Sunday, January 9, 2022

Favorite (four), seventy-eight

Just like in my other seventy-seven posts in this series, I want to take a second to single out the highlights of my recent film viewing.  Most of the films I have been glad to see but only a very few have stayed with me.  This series is my filter for those and my hope is one or two will be good to you as well.

Jean-Luc Godard's Hisoire(s) du cinema
Is it possible to praise a film in which you grasp less than 10% of what the filmmaker is saying?  I would argue that it is.  Particularly with someone like Godard who can send shockwaves through your brain with some of his insights and with the lyricism he sometimes finds as he works sound and image together.    
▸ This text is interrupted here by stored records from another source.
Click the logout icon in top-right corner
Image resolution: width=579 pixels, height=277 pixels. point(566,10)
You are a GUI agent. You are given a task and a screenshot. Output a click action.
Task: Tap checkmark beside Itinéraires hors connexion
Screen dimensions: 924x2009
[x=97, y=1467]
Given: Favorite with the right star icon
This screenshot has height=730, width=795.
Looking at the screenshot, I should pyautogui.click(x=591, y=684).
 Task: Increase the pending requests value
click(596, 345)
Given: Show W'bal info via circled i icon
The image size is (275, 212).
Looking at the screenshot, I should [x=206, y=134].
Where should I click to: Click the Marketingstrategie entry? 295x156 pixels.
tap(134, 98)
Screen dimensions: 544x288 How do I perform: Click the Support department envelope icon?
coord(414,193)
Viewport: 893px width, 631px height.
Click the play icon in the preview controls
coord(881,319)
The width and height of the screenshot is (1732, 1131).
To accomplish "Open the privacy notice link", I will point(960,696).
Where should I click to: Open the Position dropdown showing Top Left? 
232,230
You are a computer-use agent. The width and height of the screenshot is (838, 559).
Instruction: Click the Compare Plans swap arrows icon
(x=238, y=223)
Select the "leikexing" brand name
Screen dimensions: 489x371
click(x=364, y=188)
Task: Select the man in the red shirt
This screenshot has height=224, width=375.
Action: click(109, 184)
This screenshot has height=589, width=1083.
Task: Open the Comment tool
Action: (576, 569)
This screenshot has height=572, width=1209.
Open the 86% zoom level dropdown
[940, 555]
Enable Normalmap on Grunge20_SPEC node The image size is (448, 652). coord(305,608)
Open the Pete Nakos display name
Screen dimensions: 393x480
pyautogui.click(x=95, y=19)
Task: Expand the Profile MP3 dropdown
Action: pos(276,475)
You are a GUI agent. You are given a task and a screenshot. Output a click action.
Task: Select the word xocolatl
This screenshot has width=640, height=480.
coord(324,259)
Ryusuke Hamaguchi's Wheel of Fortune and Fantasy
My first experience with the cinema of Hamaguchi and I am as excited about what he might do as I have been with any new filmmaker in a while.  Hamaguchi uses music like Hong Sang-soo and at first glance might simply seem like alt Sang-soo.  But Hamaguchi's world is not as distilled as the Korean filmmaker's.  Hamaguchi utilizes more locations, pushes deeper into more "taboo" places (sexuality, even homosexuality) and ultimately creates moments and cinema that because they feel less controlled feel more dangerous than the work of Hong Sang-soo.  Many people may call Hamaguchi the Japanese Rohmer but in his playfulness, even daring, he seems as close to Rivette as he does Rohmer. 

Jacques Becker's Edouard et Caroline
It's the ninth of his thirteen features I have seen and what impressed me more than anything is how modern the narrative construction still feels today.  The film consists of only two sets and bears more resemblance in its scope to many low-budget American indies than to the other films of Becker.  It seems to have lots to say about the importance of art in post WWII French society.  
 
Ahmir "Questlove" Thompson's Summer of Soul
One of these documentaries where the story is so great that it's astounding the footage has sat on the shelf for 50 years.  That in and of itself speaks volumes about the situation of race in this country.  Some of the performances are simply grand from Sly to Mavis Staples to The 5th Dimension.